# Introduction
This tutorial will introduce you to some basic methods for using spark to process data analysis.
I assume everyone already know about MapReduce before we start this tutorial. If not, please refer to this [link](https://en.wikipedia.org/wiki/MapReduce). You only need to go over the logical view part for the basic computation model and the map and reduce concept. 

Spark is an open source cluster computing framework developed at the UC Berkeley AMPLab. It uses in-memory primitives that allow it to perform over 100x faster than traditional MapReduce for certain applications. 

To use Spark, you need to write a driver program to connect to a Spark cluster of workers.



Let's begin!

## Set up for Spark and Notebook
#### Install Spark on Mac OS
```
    > brew install scala
    > brew install hadoop
    > brew install apache-spark
    > pyspark 
```
Type '`sc`' in the pyspark shell, should have output like this: `<pyspark.context.SparkContext at 0x11222ab90>`
Great! Spark is working!
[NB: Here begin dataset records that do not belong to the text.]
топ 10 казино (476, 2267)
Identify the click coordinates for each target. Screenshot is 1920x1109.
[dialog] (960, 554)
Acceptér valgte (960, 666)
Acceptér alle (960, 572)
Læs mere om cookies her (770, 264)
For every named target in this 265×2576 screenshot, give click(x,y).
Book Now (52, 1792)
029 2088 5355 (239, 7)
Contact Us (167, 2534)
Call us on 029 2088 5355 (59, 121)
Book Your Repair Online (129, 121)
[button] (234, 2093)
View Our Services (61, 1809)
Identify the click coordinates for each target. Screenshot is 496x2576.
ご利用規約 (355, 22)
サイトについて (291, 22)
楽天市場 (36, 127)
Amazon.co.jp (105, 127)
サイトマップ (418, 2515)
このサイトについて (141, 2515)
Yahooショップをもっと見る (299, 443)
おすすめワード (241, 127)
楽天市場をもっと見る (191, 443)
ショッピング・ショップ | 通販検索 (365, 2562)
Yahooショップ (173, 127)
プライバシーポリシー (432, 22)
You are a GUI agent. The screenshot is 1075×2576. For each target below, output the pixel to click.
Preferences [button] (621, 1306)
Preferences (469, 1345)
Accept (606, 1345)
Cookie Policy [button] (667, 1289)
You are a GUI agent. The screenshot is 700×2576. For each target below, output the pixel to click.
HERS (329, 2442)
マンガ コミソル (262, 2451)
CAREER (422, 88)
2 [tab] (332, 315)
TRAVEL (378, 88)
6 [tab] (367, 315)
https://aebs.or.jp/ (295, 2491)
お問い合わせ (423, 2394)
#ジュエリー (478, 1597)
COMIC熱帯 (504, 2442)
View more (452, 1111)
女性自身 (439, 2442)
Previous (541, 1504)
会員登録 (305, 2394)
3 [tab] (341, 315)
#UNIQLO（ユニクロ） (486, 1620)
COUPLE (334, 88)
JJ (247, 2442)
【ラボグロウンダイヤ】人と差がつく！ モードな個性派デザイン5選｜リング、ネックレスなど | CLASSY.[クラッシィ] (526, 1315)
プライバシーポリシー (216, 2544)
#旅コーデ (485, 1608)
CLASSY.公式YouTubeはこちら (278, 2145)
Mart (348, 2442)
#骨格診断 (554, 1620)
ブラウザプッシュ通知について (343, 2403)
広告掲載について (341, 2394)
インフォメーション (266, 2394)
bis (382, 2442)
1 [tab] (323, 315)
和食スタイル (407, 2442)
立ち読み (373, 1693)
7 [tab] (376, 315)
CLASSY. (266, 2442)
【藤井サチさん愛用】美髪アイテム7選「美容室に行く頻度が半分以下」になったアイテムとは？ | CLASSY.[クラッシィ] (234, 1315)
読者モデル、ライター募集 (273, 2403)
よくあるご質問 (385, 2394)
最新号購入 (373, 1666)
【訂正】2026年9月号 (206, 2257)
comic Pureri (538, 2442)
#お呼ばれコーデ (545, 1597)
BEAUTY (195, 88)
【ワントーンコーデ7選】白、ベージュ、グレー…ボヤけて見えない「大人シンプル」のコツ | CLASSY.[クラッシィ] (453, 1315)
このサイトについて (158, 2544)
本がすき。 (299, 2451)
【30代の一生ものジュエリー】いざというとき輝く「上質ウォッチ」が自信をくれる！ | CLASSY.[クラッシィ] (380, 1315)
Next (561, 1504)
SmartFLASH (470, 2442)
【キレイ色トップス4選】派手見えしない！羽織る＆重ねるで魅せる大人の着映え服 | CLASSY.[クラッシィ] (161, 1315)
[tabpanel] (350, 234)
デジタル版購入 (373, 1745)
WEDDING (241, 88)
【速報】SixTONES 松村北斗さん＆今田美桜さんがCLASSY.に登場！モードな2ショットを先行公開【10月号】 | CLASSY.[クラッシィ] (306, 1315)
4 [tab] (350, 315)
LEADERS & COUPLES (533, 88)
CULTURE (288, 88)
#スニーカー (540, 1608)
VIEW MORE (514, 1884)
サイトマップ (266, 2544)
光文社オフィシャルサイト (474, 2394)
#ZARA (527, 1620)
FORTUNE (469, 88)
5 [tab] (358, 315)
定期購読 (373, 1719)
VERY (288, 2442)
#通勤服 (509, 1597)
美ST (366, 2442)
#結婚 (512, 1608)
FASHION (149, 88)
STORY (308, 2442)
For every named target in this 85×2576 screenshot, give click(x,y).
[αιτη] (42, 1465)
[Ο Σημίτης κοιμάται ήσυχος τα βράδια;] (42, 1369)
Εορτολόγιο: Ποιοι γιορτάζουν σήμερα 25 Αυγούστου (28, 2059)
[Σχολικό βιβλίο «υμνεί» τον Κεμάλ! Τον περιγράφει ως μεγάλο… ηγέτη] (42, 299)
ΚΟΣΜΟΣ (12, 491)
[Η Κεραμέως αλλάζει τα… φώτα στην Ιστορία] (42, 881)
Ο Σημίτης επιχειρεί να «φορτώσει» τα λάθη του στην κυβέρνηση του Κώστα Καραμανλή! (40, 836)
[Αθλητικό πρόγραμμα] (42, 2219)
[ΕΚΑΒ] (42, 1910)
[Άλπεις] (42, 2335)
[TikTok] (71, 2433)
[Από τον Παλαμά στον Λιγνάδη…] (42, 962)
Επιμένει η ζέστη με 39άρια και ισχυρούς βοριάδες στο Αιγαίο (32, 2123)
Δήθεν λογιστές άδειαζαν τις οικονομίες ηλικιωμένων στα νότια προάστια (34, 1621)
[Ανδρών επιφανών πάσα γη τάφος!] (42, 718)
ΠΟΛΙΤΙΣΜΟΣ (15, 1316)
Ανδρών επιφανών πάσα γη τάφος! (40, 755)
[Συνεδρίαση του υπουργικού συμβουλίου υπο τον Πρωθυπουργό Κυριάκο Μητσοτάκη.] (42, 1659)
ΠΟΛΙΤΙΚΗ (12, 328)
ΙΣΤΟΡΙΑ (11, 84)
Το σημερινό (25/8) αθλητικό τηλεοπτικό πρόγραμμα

Now stop the pyspark by Ctr+D
    
#### Setup environment variable
```
    > export PYSPARK_DRIVER_PYTHON="jupyter" 
    > export PYSPARK_DRIVER_PYTHON_OPTS="notebook" 
    > pyspark 
``` 
The PYSPARK_DRIVER_PYTHON parameter and the PYSPARK_DRIVER_PYTHON_OPTS parameter are used to launch the PySpark shell in Jupyter Notebook. 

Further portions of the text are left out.